Au cours de la discussion des amendements, et afin que vous ayez des ambassadeurs qui, chaque année, viennent défendre les budgets dans le cadre de l'examen du projet de loi de finances, je proposerai donc que le Sénat et l'Assemblée nationale soient représentés en tant que tels dans les établissements publics de chacun des parcs. Vous trouverez ainsi, madame la ministre, sur le terrain comme dans les assemblées, des élus nationaux pouvant porter vos propres priorités.

Les communes, qui offrent une part de leur territoire à ces zones, doivent être réellement prises en compte dans le budget de l'État. Les nécessaires règles de protection sont en effet, par nature, contraignantes pour leurs élus.

Ces communes font preuve de solidarité envers la nation, envers les visiteurs, envers les générations futures, en acceptant qu'une grande partie de leur territoire soit dévolue à la préservation de la faune et de la flore. Elles sont également très soucieuses de faire vivre un slogan qui faisait florès voilà quelques années : « vivre et travailler au pays ».

Avant l'existence des parcs, madame la ministre, des activités économiques existaient sur ces mêmes territoires. Puis les parcs ont été créés, tel le parc de la Vanoise, par exemple, qui est celui que je connais le mieux.

Des hommes et des femmes du cru ont alors été embauchés : sans avoir une compétence scientifique, ils n'en possédaient pas moins une connaissance très poussée du terrain, de sa faune, de sa flore, mais également de ses dangers. En montagne comme en mer, nous pouvons en effet nous trouver dans des milieux hostiles. Cette connaissance du terrain, cette expérience leur permettaient d'anticiper les dangers et de remplir les missions figurant parmi les objectifs du parc.
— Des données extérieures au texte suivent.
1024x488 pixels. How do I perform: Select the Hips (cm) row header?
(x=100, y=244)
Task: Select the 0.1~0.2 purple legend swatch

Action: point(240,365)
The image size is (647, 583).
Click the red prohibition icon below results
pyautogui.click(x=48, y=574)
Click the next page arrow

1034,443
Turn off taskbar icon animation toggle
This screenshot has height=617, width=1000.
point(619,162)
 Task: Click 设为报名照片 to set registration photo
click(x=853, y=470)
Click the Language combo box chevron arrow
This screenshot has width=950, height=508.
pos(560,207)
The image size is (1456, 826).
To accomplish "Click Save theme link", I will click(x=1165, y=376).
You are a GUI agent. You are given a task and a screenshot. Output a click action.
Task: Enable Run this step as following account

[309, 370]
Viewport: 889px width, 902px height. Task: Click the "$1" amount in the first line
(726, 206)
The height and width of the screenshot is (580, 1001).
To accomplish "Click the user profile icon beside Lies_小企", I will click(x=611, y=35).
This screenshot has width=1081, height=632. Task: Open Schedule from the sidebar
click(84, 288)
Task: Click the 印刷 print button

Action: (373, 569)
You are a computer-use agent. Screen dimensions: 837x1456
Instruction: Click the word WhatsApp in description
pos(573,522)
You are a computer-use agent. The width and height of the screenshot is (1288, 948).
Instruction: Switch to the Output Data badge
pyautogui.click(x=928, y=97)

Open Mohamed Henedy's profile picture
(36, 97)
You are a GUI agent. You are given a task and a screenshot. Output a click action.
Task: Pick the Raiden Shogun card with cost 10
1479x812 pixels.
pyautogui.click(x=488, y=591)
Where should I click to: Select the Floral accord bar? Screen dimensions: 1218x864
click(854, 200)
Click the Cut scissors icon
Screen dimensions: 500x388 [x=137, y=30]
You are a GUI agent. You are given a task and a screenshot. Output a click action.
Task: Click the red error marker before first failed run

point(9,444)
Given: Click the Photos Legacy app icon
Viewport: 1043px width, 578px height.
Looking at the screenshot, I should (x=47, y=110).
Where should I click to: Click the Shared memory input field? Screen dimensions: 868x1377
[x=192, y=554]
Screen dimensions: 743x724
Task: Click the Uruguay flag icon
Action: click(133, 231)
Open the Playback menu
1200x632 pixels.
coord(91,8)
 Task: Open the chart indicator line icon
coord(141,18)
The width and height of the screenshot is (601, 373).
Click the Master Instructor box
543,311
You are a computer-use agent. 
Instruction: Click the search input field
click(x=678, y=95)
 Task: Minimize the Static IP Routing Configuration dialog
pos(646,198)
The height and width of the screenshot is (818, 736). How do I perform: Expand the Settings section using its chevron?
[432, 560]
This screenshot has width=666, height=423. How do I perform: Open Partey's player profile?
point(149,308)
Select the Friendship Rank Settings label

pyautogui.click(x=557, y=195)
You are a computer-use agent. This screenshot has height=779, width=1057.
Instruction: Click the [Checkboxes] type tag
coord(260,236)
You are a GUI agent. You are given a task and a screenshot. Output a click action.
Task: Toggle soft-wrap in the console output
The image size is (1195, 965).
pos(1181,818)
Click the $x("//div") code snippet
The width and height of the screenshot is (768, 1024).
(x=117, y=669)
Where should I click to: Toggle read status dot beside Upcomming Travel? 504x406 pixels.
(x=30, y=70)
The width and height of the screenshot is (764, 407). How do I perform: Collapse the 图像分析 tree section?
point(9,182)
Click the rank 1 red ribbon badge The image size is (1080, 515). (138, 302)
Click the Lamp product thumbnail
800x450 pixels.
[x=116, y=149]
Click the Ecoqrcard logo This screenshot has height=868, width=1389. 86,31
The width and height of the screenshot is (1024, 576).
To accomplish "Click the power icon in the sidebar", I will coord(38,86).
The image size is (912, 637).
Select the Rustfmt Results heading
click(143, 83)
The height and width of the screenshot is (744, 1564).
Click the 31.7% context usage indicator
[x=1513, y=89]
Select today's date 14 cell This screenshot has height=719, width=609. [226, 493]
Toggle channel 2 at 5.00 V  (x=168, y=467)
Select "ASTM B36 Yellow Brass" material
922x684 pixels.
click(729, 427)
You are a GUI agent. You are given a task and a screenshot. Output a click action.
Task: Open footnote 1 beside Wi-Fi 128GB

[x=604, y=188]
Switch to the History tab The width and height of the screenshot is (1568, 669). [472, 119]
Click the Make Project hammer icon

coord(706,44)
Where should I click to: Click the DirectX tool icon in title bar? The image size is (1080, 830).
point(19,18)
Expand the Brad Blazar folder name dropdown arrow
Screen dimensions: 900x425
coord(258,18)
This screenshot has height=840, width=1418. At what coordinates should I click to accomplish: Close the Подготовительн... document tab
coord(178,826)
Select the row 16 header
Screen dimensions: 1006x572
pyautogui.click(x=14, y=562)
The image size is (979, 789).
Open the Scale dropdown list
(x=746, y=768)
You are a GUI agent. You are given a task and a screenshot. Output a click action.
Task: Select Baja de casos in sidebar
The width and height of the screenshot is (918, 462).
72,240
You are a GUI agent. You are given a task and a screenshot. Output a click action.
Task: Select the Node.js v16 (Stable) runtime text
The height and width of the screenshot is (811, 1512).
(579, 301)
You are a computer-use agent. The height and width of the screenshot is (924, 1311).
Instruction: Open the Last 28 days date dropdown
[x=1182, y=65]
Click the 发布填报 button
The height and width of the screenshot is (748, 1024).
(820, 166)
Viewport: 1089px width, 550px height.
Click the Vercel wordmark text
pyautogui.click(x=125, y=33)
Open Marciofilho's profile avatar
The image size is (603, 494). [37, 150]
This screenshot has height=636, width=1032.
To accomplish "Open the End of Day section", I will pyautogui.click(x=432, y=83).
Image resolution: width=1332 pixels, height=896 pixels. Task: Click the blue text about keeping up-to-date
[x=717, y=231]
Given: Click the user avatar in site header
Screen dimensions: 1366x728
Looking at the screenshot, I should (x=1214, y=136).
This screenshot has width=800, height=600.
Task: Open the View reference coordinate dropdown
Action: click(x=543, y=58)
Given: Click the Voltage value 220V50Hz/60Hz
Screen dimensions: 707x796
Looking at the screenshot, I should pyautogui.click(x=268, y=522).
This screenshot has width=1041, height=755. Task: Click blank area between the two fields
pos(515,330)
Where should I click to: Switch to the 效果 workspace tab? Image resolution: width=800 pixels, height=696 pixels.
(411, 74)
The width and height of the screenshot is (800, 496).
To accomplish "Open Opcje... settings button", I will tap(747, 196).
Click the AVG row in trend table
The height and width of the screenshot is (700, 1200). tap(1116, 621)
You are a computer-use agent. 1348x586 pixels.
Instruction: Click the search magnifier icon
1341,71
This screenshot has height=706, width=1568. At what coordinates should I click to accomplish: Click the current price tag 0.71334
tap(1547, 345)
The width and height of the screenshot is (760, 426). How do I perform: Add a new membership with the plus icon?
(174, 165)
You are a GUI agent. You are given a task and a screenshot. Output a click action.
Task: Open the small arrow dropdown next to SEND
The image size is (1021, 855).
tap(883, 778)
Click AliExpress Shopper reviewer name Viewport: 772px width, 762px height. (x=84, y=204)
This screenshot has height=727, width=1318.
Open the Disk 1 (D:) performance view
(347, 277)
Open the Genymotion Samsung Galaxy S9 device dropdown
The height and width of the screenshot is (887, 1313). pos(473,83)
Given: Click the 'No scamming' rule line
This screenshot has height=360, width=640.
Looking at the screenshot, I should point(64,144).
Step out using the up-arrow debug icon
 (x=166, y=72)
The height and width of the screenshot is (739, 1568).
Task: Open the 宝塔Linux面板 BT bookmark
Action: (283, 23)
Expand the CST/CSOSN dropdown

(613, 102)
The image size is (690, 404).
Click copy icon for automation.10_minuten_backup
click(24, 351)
Puis les lois sont entrées en vigueur, et le slogan « vivre et travailler au pays » a peu à peu disparu.

Fréquentant assez régulièrement le territoire d'un de ces parcs, je côtoie encore aujourd'hui des agents issus de deux types de recrutements. Certains ont été recrutés par concours national, qui est aujourd'hui la seule voie d'embauche. D'autres ont été recrutés par le passé sur la base d'un concours local, d'une expérience.

Madame la ministre, savoir où vous pouvez trouver tel ou tel type d'armoise - que vous connaissez peut-être mieux sous le nom de génépi -, savoir si une rimaye, cette cassure entre un glacier et un névé, est praticable, cela ne s'apprend pas nécessairement au cours d'une formation scientifique nationale.

De même, lorsque vous souhaitez savoir si la traversée d'une calotte glaciaire, l'ascension de la Grande Casse ou d'un autre sommet sont possibles, l'expérience locale d'un garde du parc peut vous faire renoncer à une ascension rendue dangereuse par une glace trop vive ou par une absence de neige, au contraire, qui rend les éboulis menaçants. Tout cela s'acquiert par la pratique, sur le terrain.

Cela n'enlève certes rien à la qualité des agents embauchés à l'issue d'un concours national. Mais nous sommes de nombreux élus, me semble-t-il, à souhaiter que les qualités des uns accompagnent les qualités des autres en un mutuel enrichissement.

Par les avis que vous formulerez sur les amendements, madame la ministre, vous donnerez corps ou non à deux objectifs que vous citiez vous-même dans votre propos liminaire : le partenariat avec les territoires et l'ouverture d'un dialogue fécond.

Nous avons besoin de ce partenariat, de ce dialogue en effet fécond entre l'État et les acteurs locaux, élus ou responsables associatifs, les deux étant complémentaires.

Plusieurs amendements portent sur la gouvernance. Il ne me semble pas que nous devions avoir peur d'une implication des « autochtones » dans la gestion de leur territoire. Dans le cadre de leurs responsabilités électives et associatives, ils savent quelle richesse ces espaces préservés, protégés, mais non momifiés, représentent pour les générations futures.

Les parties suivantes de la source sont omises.